Abstract: Recent advances in large language models (LLMs) have achieved remarkable performance across diverse tasks, yet their increasing size poses significant storage and computational challenges. Model compression, particularly pruning, has emerged as a crucial strategy to reduce memory footprint and computation while preserving predictive performance. In this work, we present LASP, a Loss-Aligned Structured Pruning method that evaluates the contribution of individual model units, such as neurons and attention heads, to the overall performance, subsequently removing those deemed to be of low importance. By combining the activation magnitudes of model units with their gradients with respect to the loss, LASP defines an importance metric that is directly aligned with the model’s objective, thereby ensuring the preservation of performance.
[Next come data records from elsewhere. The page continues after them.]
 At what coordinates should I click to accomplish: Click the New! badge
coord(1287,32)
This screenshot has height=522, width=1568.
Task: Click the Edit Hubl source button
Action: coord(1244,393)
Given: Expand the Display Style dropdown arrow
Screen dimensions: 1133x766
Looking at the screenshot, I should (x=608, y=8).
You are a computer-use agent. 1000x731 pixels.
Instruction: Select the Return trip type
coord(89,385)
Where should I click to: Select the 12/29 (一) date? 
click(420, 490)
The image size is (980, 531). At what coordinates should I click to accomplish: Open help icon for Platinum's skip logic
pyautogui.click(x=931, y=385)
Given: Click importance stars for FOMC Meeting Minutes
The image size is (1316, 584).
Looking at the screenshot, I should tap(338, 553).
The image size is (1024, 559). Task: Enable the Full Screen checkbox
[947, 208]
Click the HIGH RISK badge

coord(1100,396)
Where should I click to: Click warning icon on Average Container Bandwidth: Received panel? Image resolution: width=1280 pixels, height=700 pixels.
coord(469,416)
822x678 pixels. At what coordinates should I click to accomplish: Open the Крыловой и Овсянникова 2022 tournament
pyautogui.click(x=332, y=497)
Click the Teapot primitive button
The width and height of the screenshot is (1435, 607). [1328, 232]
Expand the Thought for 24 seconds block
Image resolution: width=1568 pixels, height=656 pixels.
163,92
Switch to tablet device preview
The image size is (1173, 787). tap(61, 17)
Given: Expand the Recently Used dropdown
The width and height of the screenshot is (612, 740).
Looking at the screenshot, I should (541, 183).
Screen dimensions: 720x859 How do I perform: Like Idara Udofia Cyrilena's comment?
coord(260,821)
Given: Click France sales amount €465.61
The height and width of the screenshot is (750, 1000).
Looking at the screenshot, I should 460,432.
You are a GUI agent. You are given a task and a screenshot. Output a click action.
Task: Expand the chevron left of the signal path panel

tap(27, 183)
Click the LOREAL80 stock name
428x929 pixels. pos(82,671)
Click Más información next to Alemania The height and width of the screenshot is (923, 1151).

To mitigate uncertainty caused by the limited calibration dataset used for importance estimation, LASP incorporates the Upper Confidence Bound (UCB) strategy, refining the selection of low-importance units. In implementation, LASP leverages a moving average to maintain running statistics and reduce storage overhead. Empirical results across diverse LLMs and benchmarks demonstrate that LASP outperforms state-of-the-art baselines, effectively balancing efficiency and performance, thus enabling the practical deployment of LLMs.